## Texte de lecture

1 Il fut entendu en date du même jour par un agent du service de police judiciaire, section police des étrangers et des jeux, de la gendarmerie grand-ducale, sur l’itinéraire suivi pour venir au Luxembourg ainsi que sur son identité.

Le lendemain, il fut en outre entendu par un agent du ministère de la Justice sur les motifs à la base de sa demande d’asile.

Par décision du 5 octobre 2000, notifiée le 22 novembre 2000, le ministre de la Justice l'informa de ce que sa demande avait été rejetée. Ladite décision est motivée comme suit: « Il résulte de vos déclarations qu’après avoir reçu un appel pour le service militaire en juin 1999 vous avez pris un bus pour vous rendre à Herceg-Novi à la frontière croate. Vous vous êtes également rendu en bus à Zagreb en Croatie. Vous avez continué votre chemin en auto-

stop, traversant la Slovénie jusqu’à la frontière italienne que vous avez passé à pied. Le reste du trajet vous l’avez fait en partie en auto-stop, en partie en train. Ainsi vous vous souvenez avoir pris le train Triest-Francfort, mais d’en être descendu avant d’arriver à destination, alors que vous aviez l’intention de venir au Luxembourg où vous êtes arrivé à destination le 1er juillet 1999.

## Extrait des données
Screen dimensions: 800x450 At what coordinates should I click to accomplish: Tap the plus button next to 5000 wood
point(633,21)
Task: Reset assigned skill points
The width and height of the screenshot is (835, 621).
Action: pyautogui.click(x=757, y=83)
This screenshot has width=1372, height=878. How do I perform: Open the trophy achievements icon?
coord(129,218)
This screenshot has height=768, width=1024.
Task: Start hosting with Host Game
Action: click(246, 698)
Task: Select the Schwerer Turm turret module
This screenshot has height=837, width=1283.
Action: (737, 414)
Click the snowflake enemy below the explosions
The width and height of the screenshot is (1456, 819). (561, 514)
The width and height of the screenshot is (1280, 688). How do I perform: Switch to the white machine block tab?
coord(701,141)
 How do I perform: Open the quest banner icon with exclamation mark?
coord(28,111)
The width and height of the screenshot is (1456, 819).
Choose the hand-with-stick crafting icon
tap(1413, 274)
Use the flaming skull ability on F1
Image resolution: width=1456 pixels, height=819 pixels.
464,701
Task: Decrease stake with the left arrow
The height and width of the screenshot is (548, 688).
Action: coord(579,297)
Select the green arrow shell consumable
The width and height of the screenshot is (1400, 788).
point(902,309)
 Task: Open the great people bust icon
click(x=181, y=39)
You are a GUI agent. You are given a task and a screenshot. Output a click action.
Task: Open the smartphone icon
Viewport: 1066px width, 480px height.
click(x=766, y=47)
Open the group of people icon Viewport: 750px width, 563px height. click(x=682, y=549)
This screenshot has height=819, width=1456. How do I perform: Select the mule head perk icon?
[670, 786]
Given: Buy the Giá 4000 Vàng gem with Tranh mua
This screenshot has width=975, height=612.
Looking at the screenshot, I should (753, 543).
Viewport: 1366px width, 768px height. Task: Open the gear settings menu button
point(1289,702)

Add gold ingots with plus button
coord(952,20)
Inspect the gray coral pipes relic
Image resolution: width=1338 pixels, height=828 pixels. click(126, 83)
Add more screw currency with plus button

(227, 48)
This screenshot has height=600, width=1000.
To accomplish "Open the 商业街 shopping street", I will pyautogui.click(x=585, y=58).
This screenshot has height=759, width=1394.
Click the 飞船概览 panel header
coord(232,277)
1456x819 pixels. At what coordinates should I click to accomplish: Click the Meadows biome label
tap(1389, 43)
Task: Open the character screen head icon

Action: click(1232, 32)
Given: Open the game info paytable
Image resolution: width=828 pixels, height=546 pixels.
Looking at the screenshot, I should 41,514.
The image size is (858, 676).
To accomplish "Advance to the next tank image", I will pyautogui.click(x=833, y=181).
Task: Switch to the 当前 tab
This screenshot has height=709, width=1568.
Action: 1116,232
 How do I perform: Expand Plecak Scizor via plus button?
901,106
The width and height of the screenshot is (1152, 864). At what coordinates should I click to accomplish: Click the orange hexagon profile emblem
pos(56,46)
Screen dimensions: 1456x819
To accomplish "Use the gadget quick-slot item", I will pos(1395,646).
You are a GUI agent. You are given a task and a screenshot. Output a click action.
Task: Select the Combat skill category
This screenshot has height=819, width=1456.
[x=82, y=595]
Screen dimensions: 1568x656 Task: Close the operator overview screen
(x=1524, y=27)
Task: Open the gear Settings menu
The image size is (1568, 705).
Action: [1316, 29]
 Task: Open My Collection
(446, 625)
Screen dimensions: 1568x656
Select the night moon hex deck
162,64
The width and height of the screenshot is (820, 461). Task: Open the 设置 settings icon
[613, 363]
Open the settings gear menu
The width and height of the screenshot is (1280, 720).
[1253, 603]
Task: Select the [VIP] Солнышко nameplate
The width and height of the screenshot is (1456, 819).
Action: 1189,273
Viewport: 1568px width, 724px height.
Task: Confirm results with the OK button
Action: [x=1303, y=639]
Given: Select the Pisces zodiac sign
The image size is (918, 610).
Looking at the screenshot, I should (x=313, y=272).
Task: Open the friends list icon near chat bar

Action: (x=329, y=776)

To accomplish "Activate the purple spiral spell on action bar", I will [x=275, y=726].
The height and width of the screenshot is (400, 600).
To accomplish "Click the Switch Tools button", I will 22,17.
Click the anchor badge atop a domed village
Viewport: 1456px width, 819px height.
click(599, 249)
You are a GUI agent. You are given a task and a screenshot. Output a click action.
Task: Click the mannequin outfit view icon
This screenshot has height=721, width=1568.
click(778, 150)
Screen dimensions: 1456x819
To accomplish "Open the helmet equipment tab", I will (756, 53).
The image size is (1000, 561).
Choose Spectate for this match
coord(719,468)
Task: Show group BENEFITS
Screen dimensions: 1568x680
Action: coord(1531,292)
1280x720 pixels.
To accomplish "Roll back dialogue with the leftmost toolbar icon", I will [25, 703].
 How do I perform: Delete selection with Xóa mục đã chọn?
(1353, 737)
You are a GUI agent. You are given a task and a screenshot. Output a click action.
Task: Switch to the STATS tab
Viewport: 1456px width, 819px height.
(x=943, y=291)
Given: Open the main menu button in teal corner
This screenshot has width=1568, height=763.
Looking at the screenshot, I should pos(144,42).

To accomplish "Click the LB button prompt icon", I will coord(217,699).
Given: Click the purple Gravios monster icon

## Consignes
1. Répondez aux questions suivantes à l'aide du texte sur la demande d'asile :
(a) Par qui le demandeur fut-il entendu le lendemain sur les motifs de sa demande ?
(b) À quelle date la décision du ministre de la Justice fut-elle notifiée ?
(c) Quel train le demandeur se souvient-il avoir pris ?
2. Extrayez du texte sur la demande d'asile le passage compris entre « Par décision du » et « 1er juillet 1999. », inclus.
3. Rédigez la suite du texte sur la demande d'asile à partir de l'endroit où il s'arrête.

## Réponses par tâche
1.
(a) Par un agent du ministère de la Justice.
(b) Le 22 novembre 2000.
(c) Le train Triest-Francfort.

2.
Par décision du 5 octobre 2000, notifiée le 22 novembre 2000, le ministre de la Justice l'informa de ce que sa demande avait été rejetée. Ladite décision est motivée comme suit: « Il résulte de vos déclarations qu’après avoir reçu un appel pour le service militaire en juin 1999 vous avez pris un bus pour vous rendre à Herceg-Novi à la frontière croate. Vous vous êtes également rendu en bus à Zagreb en Croatie. Vous avez continué votre chemin en auto-

stop, traversant la Slovénie jusqu’à la frontière italienne que vous avez passé à pied. Le reste du trajet vous l’avez fait en partie en auto-stop, en partie en train. Ainsi vous vous souvenez avoir pris le train Triest-Francfort, mais d’en être descendu avant d’arriver à destination, alors que vous aviez l’intention de venir au Luxembourg où vous êtes arrivé à destination le 1er juillet 1999.

3.
Vous avez déposé une demande en obtention du statut de réfugié le jour de votre arrivée.

Vous exposez que vous n’avez pas encore fait votre service militaire. Vous dites avoir reçu un appel le 2 juin 1999. Or, comme vous saviez que vous alliez être envoyé à la guerre au Kosovo, vous ne vous êtes pas présenté. Vous ne vouliez pas faire votre service militaire parce que vous ne vouliez pas tuer des gens.

Il résulte par ailleurs de vos déclarations que vous n’êtes pas membre d’un parti politique et que vous n’avez pas eu d’activités politiques.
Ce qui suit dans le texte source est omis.